08 March 2009
Review - Astor Piazzolla: A Memoir
Astor Piazzolla holds an important spot in the history of twentieth century musicians. His nuevo tango, which incorporated jazz and classical elements into the traditional tango of Argentina, not only revitalized the tango, but but also gave it a new international resonance, inspiring such artists as Yo-Yo Ma and Daniel Barenboim. What sort of person could create music so beautiful, poignant without being sentimental, modern yet with such depth? Wondering this, I had read Le Grand Tango, a very thorough account of Astor's life, and from what I've heard one of the better biographies written about him. But while Azzi and Collier do a good job of telling you what Piazzolla was up to throughout his life, they are somewhat less successful at giving you a sense of who he was.

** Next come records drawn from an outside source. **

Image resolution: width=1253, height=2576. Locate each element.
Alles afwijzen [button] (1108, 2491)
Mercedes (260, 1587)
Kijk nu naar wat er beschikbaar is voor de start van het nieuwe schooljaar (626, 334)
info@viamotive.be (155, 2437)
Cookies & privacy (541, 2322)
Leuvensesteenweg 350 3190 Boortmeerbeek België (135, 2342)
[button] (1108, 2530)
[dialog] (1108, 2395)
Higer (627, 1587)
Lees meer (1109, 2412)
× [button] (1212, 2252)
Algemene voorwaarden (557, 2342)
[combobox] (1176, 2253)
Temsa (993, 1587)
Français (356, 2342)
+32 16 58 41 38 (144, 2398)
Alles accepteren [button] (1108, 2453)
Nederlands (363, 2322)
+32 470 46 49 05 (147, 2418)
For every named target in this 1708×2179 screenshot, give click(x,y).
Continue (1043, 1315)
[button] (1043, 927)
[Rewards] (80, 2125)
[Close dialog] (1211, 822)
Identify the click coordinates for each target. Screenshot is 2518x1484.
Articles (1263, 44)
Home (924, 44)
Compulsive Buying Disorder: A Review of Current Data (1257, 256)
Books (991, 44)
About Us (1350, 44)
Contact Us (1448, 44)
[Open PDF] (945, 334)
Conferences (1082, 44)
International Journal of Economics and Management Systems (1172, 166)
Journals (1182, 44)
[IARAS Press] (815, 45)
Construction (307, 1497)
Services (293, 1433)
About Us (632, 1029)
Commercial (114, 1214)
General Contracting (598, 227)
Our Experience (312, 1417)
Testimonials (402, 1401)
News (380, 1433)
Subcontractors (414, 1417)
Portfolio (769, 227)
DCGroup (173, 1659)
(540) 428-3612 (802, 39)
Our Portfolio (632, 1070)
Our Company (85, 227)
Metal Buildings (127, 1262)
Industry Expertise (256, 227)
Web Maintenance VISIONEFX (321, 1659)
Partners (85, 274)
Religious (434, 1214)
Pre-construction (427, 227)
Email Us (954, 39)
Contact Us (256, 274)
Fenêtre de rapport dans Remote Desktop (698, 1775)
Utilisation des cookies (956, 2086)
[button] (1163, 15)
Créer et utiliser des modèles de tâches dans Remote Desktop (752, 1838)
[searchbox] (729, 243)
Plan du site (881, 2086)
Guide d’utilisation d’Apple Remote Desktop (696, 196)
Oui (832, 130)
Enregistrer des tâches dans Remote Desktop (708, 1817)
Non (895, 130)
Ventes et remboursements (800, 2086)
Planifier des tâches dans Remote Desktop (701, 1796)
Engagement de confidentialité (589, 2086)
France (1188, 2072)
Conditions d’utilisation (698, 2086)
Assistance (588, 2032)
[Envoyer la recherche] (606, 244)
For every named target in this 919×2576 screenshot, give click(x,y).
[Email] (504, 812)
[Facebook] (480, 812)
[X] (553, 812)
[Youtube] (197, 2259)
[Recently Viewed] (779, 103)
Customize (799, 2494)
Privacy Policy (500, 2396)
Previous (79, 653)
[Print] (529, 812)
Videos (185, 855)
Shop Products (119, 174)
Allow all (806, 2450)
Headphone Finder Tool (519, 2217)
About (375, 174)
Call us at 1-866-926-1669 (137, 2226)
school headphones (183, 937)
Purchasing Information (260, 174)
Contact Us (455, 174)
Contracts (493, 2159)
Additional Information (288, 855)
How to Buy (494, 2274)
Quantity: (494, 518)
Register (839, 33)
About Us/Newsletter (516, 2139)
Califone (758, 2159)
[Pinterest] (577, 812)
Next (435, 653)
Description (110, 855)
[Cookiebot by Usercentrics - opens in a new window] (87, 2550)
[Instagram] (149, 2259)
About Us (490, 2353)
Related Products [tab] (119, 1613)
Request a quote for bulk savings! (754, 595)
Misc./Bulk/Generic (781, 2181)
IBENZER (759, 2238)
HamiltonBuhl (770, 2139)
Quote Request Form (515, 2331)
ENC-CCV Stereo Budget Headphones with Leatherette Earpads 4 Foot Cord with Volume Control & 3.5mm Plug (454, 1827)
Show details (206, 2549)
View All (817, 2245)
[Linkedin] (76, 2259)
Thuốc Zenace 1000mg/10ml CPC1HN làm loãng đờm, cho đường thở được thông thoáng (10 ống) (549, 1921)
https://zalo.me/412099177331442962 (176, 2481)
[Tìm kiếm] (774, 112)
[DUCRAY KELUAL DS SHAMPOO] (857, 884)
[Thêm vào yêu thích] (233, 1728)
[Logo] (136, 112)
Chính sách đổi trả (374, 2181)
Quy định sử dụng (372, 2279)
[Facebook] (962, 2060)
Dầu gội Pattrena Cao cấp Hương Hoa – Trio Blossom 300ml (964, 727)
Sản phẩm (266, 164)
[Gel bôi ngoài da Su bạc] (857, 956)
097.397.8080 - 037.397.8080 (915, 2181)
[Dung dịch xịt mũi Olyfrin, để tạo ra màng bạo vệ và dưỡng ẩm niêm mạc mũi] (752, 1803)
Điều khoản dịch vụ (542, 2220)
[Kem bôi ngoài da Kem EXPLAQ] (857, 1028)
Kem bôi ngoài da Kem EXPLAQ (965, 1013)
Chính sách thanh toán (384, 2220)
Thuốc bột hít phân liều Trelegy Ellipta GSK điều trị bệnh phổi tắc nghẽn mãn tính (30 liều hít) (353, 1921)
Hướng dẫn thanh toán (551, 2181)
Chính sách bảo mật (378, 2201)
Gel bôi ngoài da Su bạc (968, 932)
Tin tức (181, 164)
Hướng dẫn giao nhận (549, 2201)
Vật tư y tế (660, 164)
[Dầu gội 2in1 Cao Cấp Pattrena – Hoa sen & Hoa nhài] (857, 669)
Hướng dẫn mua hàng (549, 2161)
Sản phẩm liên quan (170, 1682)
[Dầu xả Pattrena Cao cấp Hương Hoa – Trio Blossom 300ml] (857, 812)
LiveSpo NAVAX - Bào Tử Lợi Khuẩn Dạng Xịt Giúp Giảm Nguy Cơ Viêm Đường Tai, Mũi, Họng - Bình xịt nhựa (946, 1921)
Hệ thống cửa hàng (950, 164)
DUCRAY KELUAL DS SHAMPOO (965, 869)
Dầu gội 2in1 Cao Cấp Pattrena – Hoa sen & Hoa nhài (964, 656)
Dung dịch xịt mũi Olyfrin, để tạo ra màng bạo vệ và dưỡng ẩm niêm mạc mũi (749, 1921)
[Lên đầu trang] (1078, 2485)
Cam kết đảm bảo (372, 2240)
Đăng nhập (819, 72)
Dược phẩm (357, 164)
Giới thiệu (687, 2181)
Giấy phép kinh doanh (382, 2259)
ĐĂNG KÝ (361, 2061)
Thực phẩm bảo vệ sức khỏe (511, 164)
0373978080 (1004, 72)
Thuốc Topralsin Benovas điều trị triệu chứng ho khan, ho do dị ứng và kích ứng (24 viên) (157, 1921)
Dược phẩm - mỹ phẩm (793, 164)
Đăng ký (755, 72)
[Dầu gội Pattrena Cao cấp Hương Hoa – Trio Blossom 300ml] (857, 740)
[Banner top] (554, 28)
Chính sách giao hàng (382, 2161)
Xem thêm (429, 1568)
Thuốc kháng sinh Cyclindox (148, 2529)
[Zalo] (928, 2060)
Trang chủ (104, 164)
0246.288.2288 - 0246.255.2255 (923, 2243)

That is one thing that made Astor Piazzolla: A Memoir such an enjoyable read. Piazzolla was apparently something of a difficult interview subject; Gorin compares him to Borges for his tendency to answer more in the spirit of provocation than information. However, Gorin seems to have managed to get Astor to open up about himself, partially because they were friends, and also one suspects due to some degree of doggedness or cleverness on Gorin's part.
The book is not a traditional biography, and it focuses mainly on certain times and themes of particular importance to Piazzolla. Quite a bit of time is spent on his musical inspirations, from growing up in New York, meeting Carlos Gardel, studying with Naudia Boulanger, and playing in the Orquesta Tipica of Anibal Troilo. So, too time is spent talking about Piazzolla's drive for innovation and his impulsive, sometimes tempestuous, personality which together led to his making enemies within the Argentine tango community. (And also to some short-lived experiments, such as Tango-Jazz and the Electronic Octet.) Piazzolla also talks about his private life, musicians he's played with, and his observations on the cultural milieu of which his music was a part. One gets a good sense of the intelligence of the man, his emotional turmoil, his devotion to tango.
It's a rich and fascinating portrait, one that I think any fan of Piazzolla would find interesting. That said, for the really interested, it is probably best to read a more traditional biography, such as Le Grand Tango, as well as Memoir in order to get the full picture.